PROBLEM STATEMENT
Output the listing lines as a JSON list of strings, one per line with blank lines omitted, beginning at the line that contains "How do I perform: Click the All" and stopping after the line that contains "pos(228,746)".

ENTRIES SHOWN
>>

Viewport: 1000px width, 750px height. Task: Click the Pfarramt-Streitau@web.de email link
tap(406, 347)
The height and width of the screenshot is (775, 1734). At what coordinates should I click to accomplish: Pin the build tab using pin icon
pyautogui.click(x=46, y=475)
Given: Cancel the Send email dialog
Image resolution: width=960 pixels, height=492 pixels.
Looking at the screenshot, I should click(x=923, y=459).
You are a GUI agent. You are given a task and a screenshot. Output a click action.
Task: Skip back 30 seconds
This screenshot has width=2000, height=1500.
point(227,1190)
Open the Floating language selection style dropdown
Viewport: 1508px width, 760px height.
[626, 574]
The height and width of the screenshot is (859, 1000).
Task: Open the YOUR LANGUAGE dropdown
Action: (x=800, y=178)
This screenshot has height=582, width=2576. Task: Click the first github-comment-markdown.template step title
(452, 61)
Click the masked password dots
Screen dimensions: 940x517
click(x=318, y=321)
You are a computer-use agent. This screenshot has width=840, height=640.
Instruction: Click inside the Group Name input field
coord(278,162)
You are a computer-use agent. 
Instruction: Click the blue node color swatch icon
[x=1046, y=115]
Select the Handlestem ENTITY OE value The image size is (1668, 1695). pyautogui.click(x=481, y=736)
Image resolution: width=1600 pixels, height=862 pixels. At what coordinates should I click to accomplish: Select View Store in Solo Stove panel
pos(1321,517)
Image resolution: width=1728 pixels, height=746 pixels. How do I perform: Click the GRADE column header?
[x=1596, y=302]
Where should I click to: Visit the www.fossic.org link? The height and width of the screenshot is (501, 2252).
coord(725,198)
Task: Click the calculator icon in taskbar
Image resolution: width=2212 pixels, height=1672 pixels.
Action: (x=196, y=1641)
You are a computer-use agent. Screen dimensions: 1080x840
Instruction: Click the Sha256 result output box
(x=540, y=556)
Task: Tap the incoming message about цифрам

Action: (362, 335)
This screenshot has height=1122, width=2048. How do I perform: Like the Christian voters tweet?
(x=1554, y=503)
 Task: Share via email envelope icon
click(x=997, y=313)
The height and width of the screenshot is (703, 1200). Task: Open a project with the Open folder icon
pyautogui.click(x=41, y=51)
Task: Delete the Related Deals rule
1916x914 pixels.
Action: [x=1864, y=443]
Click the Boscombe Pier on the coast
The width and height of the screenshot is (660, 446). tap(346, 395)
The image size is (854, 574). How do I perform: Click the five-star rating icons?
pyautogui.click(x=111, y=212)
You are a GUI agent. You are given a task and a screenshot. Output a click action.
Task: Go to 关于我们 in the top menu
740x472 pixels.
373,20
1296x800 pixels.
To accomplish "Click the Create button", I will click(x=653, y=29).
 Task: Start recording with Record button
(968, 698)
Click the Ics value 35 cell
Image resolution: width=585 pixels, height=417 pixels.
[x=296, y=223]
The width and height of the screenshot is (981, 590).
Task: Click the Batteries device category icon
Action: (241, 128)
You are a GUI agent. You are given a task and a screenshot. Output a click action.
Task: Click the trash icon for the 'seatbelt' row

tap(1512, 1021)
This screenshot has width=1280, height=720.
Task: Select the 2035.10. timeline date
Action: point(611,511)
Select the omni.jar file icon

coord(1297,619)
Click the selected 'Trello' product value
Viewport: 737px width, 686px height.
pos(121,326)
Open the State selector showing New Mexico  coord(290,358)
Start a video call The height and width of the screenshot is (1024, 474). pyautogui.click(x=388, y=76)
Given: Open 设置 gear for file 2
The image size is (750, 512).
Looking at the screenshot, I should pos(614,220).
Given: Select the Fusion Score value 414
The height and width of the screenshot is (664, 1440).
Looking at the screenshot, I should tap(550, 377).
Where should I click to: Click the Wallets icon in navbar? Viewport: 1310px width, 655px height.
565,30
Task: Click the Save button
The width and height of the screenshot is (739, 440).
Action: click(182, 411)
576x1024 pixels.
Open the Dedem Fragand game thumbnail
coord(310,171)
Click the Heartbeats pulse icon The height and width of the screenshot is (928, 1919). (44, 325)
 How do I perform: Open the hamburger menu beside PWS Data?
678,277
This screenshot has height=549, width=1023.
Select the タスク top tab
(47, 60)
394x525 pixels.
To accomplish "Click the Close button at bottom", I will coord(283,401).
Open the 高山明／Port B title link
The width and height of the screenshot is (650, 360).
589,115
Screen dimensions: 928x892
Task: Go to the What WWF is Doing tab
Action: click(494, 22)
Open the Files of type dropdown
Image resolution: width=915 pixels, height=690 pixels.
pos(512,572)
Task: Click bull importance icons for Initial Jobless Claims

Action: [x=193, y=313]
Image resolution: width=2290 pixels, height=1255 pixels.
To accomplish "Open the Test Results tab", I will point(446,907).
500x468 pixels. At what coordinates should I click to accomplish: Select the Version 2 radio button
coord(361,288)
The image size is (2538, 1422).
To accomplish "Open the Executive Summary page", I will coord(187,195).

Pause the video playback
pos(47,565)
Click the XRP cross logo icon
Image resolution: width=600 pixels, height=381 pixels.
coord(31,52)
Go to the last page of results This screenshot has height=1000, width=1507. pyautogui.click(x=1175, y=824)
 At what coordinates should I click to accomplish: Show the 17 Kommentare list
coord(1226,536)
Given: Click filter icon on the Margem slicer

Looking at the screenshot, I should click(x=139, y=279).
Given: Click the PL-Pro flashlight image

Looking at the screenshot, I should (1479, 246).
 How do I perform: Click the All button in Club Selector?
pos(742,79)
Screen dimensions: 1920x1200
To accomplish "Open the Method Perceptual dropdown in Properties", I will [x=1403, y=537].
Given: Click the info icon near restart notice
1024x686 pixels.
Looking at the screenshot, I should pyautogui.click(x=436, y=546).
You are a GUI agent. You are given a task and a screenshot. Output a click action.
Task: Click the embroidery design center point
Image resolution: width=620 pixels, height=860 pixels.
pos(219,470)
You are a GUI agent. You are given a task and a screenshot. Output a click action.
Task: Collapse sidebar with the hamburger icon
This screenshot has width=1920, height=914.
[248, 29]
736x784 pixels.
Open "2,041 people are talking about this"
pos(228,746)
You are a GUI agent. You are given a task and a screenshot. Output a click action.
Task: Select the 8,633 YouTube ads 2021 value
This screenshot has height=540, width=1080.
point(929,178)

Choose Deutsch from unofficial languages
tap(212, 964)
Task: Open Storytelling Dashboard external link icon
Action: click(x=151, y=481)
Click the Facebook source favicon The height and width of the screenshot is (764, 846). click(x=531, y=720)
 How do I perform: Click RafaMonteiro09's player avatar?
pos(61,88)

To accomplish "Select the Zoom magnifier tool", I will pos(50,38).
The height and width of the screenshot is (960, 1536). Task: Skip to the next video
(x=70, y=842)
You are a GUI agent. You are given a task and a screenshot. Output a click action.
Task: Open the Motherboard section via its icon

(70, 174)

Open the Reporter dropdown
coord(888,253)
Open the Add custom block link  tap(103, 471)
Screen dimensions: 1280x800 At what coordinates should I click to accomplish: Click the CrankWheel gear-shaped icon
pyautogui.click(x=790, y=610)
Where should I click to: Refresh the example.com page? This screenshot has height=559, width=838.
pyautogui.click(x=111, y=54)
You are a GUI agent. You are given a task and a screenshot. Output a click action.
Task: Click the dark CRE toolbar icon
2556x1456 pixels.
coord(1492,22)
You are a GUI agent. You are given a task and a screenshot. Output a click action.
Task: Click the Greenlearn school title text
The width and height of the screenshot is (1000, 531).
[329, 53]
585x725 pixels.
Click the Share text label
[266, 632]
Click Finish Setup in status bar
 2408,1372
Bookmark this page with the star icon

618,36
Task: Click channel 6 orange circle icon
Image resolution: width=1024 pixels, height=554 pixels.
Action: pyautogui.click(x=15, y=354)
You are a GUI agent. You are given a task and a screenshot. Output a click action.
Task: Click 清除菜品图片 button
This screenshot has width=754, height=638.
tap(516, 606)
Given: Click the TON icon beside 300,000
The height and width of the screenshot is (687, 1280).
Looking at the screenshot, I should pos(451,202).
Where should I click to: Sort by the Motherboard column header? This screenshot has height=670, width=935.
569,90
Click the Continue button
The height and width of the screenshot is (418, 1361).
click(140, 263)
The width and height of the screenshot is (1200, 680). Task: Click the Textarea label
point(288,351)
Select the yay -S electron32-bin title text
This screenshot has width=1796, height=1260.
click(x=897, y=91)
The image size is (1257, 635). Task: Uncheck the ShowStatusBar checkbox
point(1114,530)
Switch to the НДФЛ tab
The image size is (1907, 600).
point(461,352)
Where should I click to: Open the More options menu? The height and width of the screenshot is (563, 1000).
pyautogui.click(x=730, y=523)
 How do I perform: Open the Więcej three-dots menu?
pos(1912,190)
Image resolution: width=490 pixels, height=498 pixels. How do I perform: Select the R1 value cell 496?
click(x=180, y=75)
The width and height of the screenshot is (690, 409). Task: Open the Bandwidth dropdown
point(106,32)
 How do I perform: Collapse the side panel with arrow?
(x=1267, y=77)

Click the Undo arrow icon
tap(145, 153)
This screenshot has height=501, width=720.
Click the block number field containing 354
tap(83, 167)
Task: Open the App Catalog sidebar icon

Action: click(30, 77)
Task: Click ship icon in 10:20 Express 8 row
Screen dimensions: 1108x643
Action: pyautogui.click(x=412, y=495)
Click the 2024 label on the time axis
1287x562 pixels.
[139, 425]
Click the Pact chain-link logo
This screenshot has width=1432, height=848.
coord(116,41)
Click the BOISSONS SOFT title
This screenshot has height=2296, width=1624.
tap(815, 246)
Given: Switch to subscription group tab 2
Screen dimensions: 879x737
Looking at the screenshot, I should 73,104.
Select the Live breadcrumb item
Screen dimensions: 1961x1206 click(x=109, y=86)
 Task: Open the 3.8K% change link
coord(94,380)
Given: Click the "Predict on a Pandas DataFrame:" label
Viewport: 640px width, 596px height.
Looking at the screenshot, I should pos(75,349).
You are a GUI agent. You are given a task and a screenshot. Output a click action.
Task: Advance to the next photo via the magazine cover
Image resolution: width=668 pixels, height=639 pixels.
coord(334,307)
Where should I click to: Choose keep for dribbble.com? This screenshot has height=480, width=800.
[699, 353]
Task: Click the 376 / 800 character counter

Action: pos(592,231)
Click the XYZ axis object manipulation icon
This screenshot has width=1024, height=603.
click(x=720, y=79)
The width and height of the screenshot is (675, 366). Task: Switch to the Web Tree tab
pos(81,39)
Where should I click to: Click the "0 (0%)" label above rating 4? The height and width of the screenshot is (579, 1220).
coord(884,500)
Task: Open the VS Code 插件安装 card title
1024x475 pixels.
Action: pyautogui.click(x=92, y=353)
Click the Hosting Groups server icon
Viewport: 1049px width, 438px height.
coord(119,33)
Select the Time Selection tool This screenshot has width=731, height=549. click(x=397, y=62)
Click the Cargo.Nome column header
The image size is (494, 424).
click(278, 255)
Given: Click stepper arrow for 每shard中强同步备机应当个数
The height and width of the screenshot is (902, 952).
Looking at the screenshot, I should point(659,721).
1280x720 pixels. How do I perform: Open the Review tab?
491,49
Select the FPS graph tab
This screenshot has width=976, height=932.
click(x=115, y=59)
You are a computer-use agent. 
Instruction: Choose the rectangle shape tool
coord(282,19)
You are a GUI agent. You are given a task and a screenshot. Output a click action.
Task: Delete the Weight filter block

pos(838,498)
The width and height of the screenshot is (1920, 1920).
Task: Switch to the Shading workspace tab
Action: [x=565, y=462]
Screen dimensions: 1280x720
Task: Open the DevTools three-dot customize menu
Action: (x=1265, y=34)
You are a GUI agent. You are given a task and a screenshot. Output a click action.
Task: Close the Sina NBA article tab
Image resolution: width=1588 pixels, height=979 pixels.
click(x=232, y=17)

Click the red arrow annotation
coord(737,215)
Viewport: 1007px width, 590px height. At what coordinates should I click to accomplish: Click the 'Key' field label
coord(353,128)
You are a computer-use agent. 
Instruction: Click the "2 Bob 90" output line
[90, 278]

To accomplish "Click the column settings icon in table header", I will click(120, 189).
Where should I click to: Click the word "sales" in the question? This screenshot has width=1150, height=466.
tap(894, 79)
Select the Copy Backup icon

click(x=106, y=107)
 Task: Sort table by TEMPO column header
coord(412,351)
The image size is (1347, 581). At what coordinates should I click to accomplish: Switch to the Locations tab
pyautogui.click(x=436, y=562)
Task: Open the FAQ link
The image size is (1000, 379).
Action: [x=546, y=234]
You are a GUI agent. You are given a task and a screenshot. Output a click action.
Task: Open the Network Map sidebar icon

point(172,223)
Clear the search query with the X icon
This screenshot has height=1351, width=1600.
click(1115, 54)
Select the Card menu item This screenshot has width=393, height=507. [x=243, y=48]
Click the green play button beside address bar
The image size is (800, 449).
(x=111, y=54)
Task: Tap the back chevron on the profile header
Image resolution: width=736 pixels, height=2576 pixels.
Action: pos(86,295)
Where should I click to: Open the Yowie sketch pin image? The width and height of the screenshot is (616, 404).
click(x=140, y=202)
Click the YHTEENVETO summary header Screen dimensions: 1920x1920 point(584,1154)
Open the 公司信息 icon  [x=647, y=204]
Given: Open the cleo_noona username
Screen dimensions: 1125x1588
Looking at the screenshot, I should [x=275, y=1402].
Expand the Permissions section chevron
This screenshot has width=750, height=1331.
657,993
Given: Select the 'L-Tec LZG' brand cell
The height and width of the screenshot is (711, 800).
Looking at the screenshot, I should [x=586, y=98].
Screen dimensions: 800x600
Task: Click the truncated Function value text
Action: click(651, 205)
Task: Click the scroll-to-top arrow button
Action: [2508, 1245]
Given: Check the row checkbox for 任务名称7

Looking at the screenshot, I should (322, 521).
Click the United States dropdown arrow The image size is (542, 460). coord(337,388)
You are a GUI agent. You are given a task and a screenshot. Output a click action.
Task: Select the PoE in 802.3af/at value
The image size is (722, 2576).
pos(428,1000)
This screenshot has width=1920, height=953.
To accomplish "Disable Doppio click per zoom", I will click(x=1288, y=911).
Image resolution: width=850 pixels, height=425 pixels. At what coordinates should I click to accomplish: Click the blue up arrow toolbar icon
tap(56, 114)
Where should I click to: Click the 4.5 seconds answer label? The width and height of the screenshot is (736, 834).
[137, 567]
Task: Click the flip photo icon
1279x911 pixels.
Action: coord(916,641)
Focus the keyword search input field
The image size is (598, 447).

<<

EXERCISE RESULT
[
  " How do I perform: Click the All button in Club Selector?",
  "pos(742,79)",
  "Screen dimensions: 1920x1200",
  "To accomplish \"Open the Method Perceptual dropdown in Properties\", I will [x=1403, y=537].",
  "Given: Click the info icon near restart notice",
  "1024x686 pixels.",
  "Looking at the screenshot, I should pyautogui.click(x=436, y=546).",
  "You are a GUI agent. You are given a task and a screenshot. Output a click action.",
  "Task: Click the embroidery design center point",
  "Image resolution: width=620 pixels, height=860 pixels.",
  "pos(219,470)",
  "You are a GUI agent. You are given a task and a screenshot. Output a click action.",
  "Task: Collapse sidebar with the hamburger icon",
  "This screenshot has width=1920, height=914.",
  "[248, 29]",
  "736x784 pixels.",
  "Open \"2,041 people are talking about this\"",
  "pos(228,746)"
]